= Tasks to complete =
- a) Using the text about Noetic Video, answer these, one per line:
(i) Who created Noetic Video?
(ii) What two things does a building encode?
(iii) What does the camera become less of, and more of?
- b) Carry the text about Noetic Video forward, starting after its final paragraph.

= Text for analysis =
About

“Entropy always wins, unless something actively resists it.” – Dr. Jordan B. Peterson, clinical psychologist

Noetic Video is an ongoing art-house project created by Noah J. Edmonds that treats abandoned places as psychological artifacts – sites where human intention once organized life into habitable order, and where the collapse of that order leaves more than physical vacancy. What remains is a vacuum of meaning: a structure still shaped by purpose, but no longer animated by it. In this sense, an abandoned building is not simply “uninhabited”. It is a place that has outlived the story it was built to serve.

Every abandoned building, whether school, mall, hospital, factory, church, store, or home, is as much a proposition as it is a location. Something was meant to happen there. Human beings do not build neutral containers: we build environments around values, roles, and futures. A building encodes a value structure (what it is for) and a future orientation (the assumption that it will continue to be used across time). These spaces subconsciously imply stability, progress, commerce, healing, belonging, formation, or transcendence. When those assumptions fail, economically, socially, morally, or institutionally, the structure then becomes a visible wound on the landscape. An interrupted narrative made material, a place where chaos has gained ground over order.

Noetic Video approaches urban exploration through this lens of integrated meaning-making and narrative psychology, asking: What story did this place embody? What future did it imply? What disrupted it? What traces remain? The allure of abandonment is not only aesthetic. It is narrative. These sites confront us with unfinished stories. Plans halted, identities dissolved, projects abandoned, promises broken, hopes dashed. They invite the observer to supply coherence where coherence was lost. This is why abandoned places “feel” enticing despite their silence. They still carry the contours of all that intention.

In this light, urban exploration can be understood as a form of symbolic retrieval – a return to what has fallen apart in order to make it intelligible again. The photographer, the videographer, the explorer walks into an abandoned place the same way an individual returns, through reflection, to the chaotic chapters of life, seeking the map that was missed, the warning that went unheeded, the meaning that was never integrated etc. One steps voluntarily into disorder not because chaos is preferable, but because the unexplored and uninterpreted tends to persist, haunting imagination and shaping perception as it pulls attention towards what remains unresolved. Here, the camera becomes less a tool of documentation and more a tool of interpretation: an instrument for finding, and sometimes restoring, meaning where meaning has withdrawn.

= Entries shown =

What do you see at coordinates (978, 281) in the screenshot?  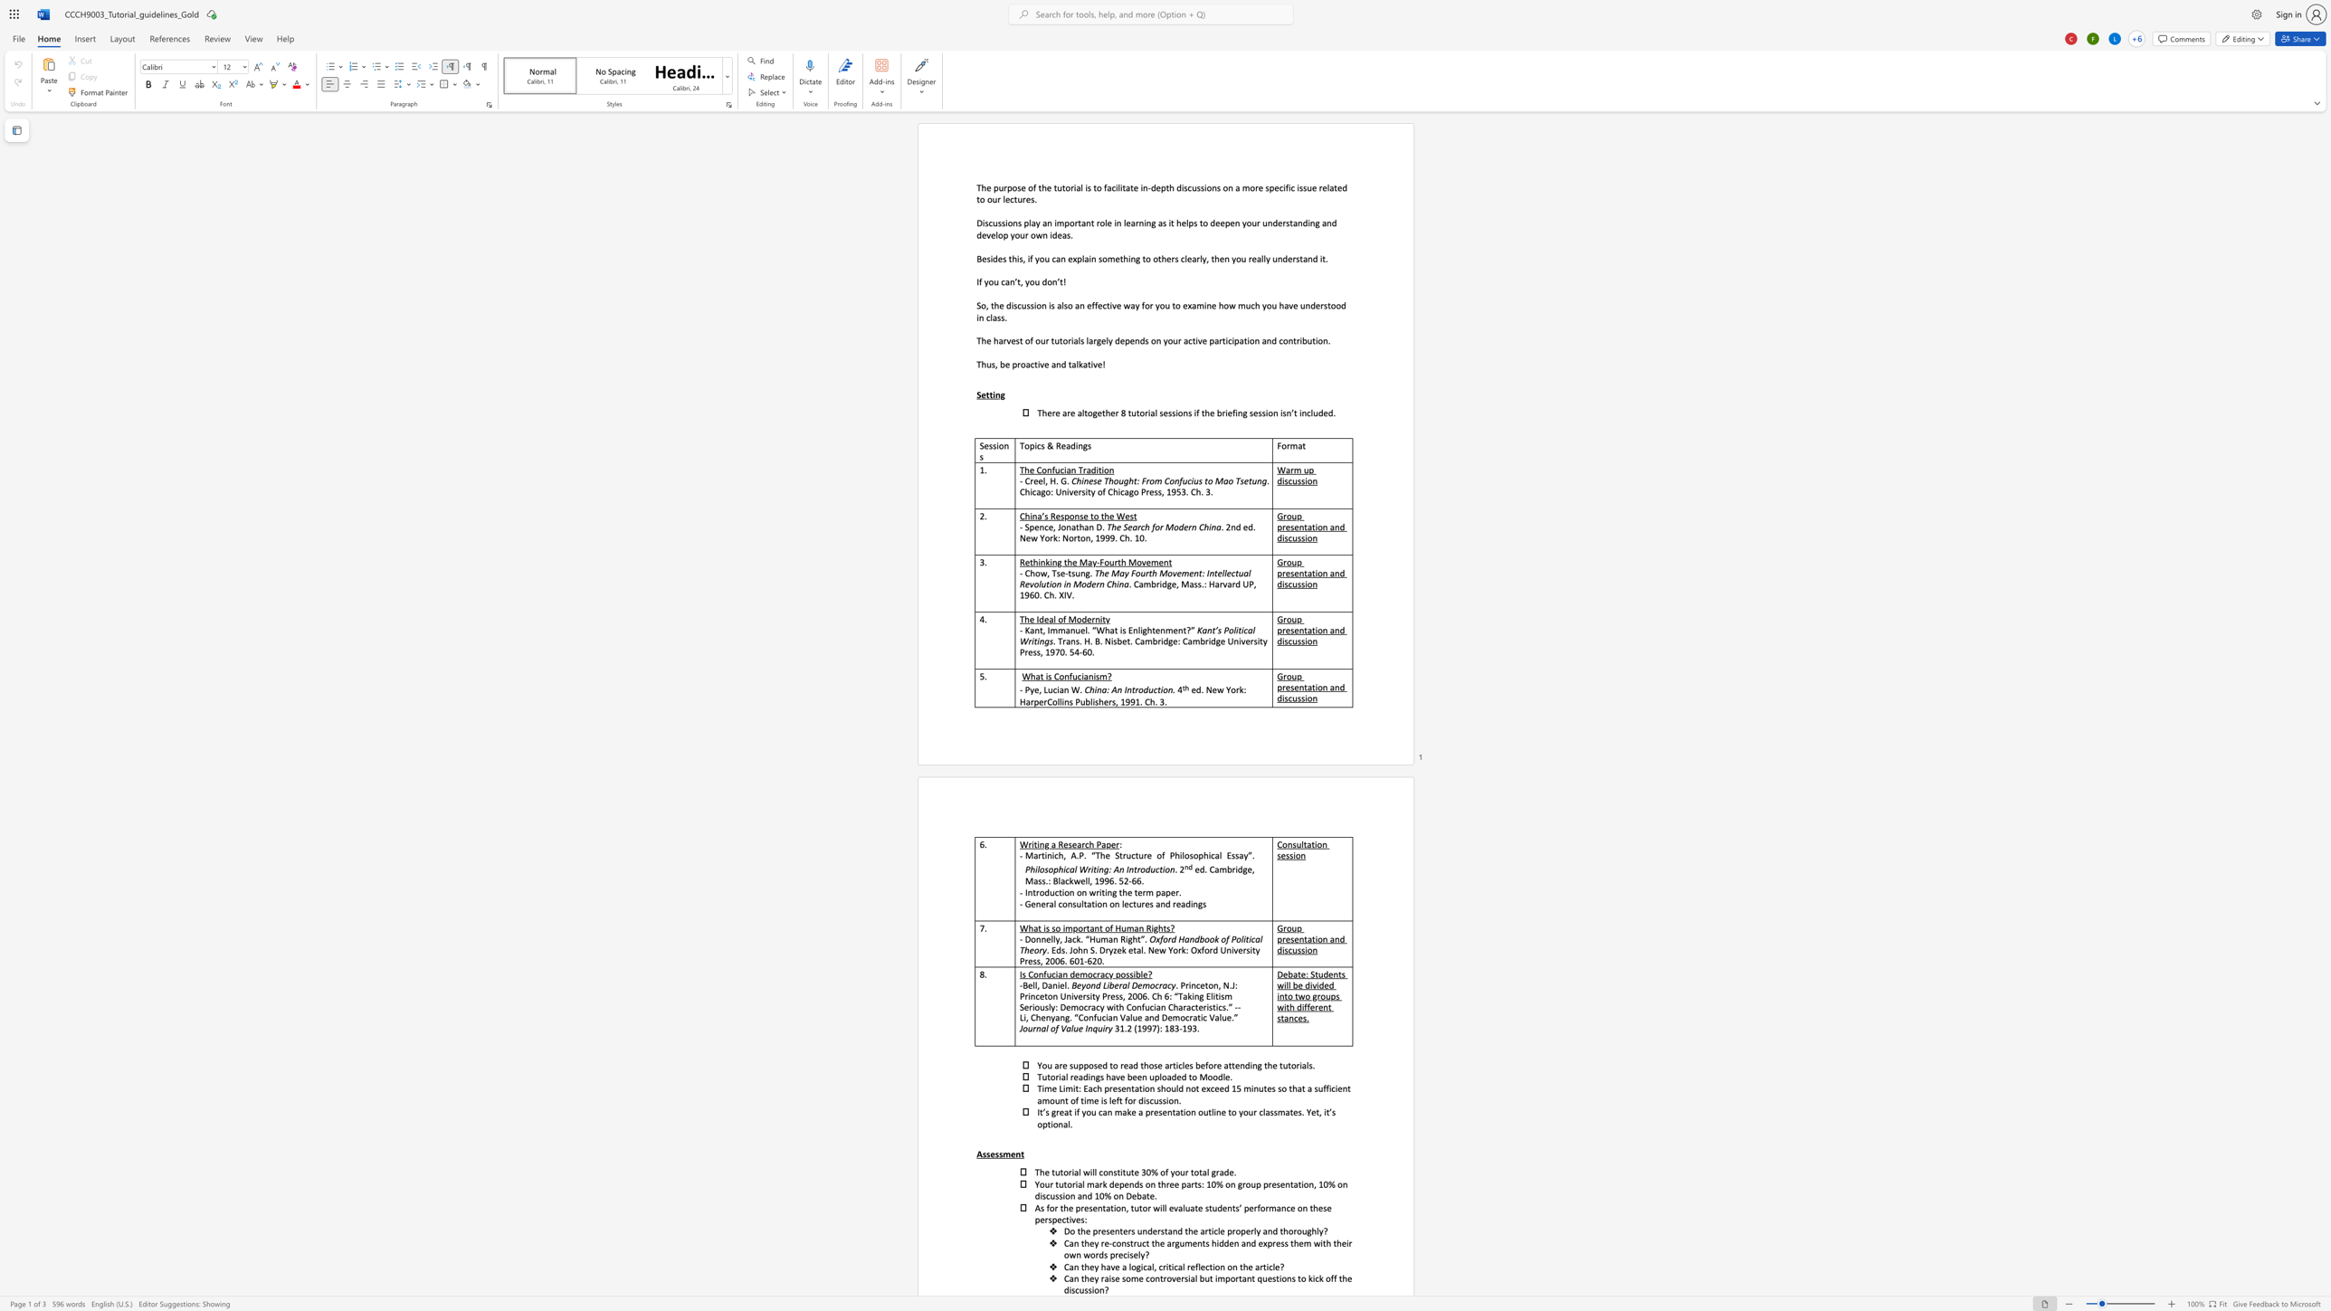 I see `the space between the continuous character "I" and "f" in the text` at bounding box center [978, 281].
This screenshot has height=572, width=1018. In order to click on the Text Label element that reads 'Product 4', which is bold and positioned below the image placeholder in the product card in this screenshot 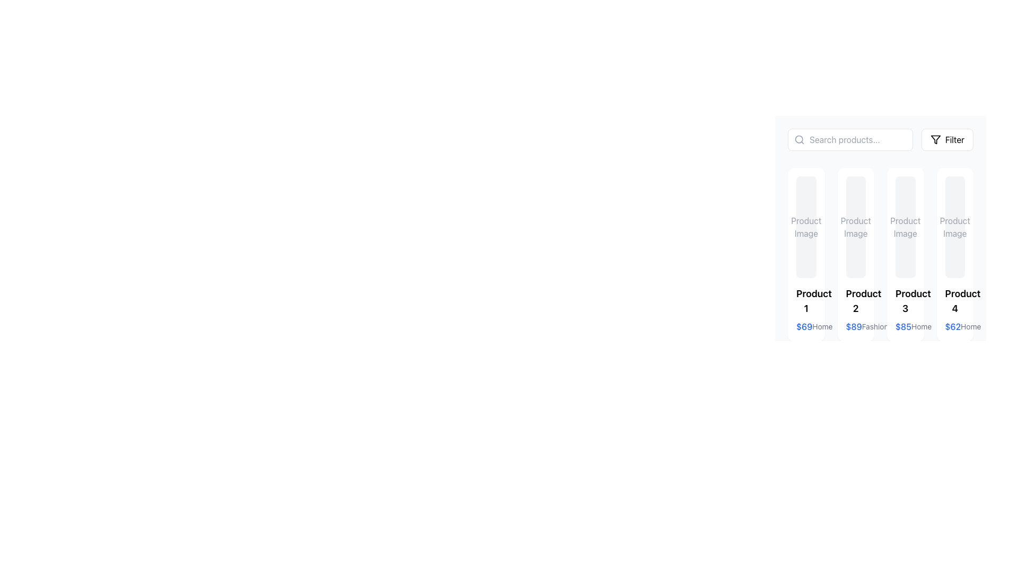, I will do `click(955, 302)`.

* * *

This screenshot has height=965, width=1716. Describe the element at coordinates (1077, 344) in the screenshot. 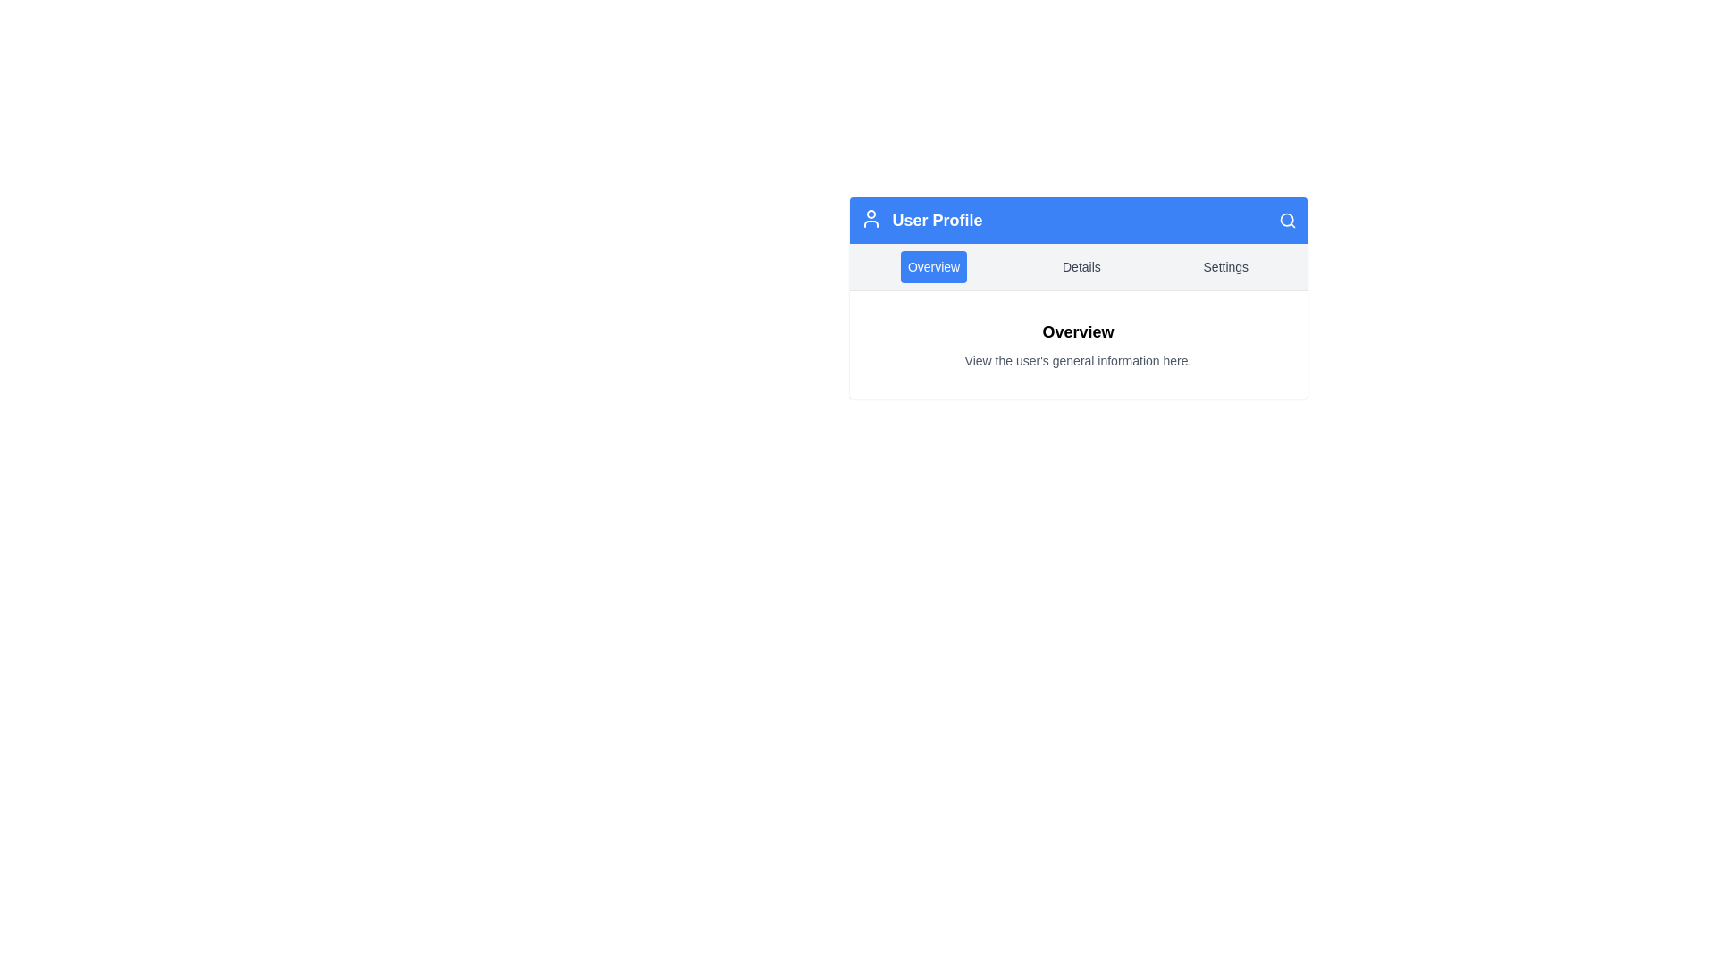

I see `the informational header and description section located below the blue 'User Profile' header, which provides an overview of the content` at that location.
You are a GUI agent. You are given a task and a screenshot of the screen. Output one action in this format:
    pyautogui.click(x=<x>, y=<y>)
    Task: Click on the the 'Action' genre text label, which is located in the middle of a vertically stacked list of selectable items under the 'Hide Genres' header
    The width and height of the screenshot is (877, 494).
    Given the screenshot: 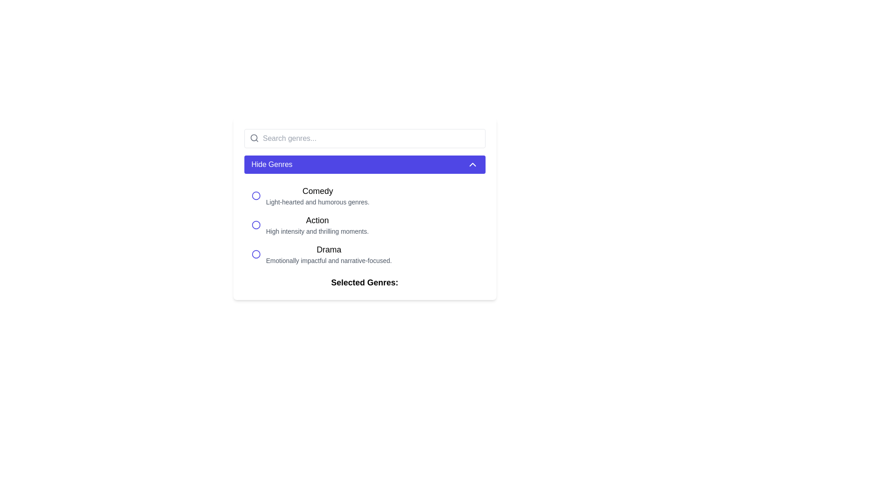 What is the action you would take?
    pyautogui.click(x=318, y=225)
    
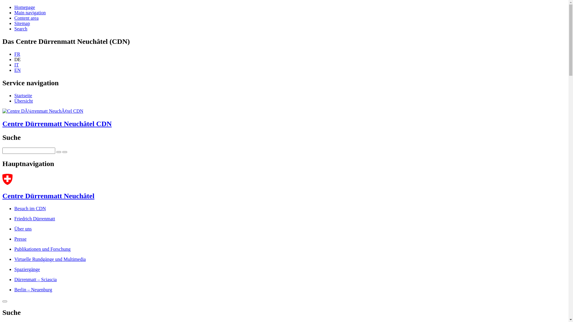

= Exercise responses =
- a)
(i) Noah J. Edmonds.
(ii) A value structure (what it is for) and a future orientation (the assumption that it will continue to be used across time).
(iii) Less a tool of documentation and more a tool of interpretation.

- b)
Noetic Video draws on psychodynamic and psychoanalytic perspectives to examine why abandoned places become such powerful sites of projection. When the ordinary social script disappears (i.e., no crowds, no transactions, no roles), inner life becomes louder. When a space is emptied of function, it stops telling us what it is “for”, and that ambiguity makes it psychologically charged. The building becomes more than a building: it becomes a symbolic landscape, capable of holding dread, longing, nostalgia, curiosity, grief, resentment, wonder, or maybe even reverence. You do not only explore the structure – the structure, in some sense, “explores” you back, revealing what you bring to it, what you fear, what you miss, and what you might be tempted to do when no one is watching.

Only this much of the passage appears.